Article:
*-*-*

L’avenir de la mixité au CVFE

A l’issue de ce tour d’horizon centré sur la perception qu’ont les travailleuses du CVFE du féminisme et de la mixité, on se penchera sur l’évolution future de la mixité au sein de l’association. Dans quelle mesure faut-il poursuivre sur la voie de la mixité ? Faut-il aller jusqu’à la parité ? Faut-il ouvrir également les instances de direction à la mixité ? Autant de questions qui se posent à l’association dans son ensemble et qui demandent d’approfondir la réflexion…

 

Un consensus se dégage au sein du personnel féminin autour du maintien d’une certaine mixité au sein du personnel de l’association.

*-*-*

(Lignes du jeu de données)
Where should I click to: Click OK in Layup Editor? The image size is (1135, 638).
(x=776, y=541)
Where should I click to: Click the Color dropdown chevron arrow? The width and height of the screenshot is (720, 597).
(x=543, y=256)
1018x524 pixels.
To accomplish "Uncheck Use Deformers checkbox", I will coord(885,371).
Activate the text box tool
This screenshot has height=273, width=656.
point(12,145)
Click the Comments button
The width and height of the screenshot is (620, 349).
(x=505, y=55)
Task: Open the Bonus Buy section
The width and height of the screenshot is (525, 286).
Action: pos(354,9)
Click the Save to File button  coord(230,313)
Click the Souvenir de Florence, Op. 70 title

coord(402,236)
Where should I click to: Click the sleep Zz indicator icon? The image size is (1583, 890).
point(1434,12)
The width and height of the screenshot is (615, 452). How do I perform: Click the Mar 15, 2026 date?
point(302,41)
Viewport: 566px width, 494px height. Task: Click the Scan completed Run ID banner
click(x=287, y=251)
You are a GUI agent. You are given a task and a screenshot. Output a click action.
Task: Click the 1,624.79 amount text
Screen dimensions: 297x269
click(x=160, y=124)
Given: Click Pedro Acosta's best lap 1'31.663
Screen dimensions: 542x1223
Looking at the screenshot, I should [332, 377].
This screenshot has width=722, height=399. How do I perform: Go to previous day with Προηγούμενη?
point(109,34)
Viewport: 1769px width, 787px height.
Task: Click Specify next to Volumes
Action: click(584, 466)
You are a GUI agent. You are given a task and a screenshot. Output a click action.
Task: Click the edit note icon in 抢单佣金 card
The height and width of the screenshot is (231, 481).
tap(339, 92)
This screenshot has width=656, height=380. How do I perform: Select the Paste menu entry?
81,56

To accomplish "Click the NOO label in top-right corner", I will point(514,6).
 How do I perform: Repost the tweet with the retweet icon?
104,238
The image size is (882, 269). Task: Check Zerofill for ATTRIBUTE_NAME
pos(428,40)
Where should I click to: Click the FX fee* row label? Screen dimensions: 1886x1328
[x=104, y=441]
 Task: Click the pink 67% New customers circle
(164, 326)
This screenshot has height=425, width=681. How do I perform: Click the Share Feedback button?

*-*-*

Exercices à faire:
A - Résumez en quelques phrases le paragraphe de l’article qui commence par « A l’issue de ce tour d’horizon », en conservant ses faits essentiels.
B - Transcrivez fidèlement le passage de l’article qui commence à « L’avenir de la » et se termine à « personnel de l’association. ».

Corrigé:
A - Après avoir examiné comment les travailleuses du CVFE perçoivent le féminisme et la mixité, l’article se tourne vers l’évolution future de la mixité dans l’association. Il pose trois questions : faut-il poursuivre dans cette voie, aller jusqu’à la parité, ouvrir aussi les instances de direction à la mixité ? Ces questions concernent toute l’association et demandent une réflexion plus approfondie.

B -
L’avenir de la mixité au CVFE

A l’issue de ce tour d’horizon centré sur la perception qu’ont les travailleuses du CVFE du féminisme et de la mixité, on se penchera sur l’évolution future de la mixité au sein de l’association. Dans quelle mesure faut-il poursuivre sur la voie de la mixité ? Faut-il aller jusqu’à la parité ? Faut-il ouvrir également les instances de direction à la mixité ? Autant de questions qui se posent à l’association dans son ensemble et qui demandent d’approfondir la réflexion…

 

Un consensus se dégage au sein du personnel féminin autour du maintien d’une certaine mixité au sein du personnel de l’association.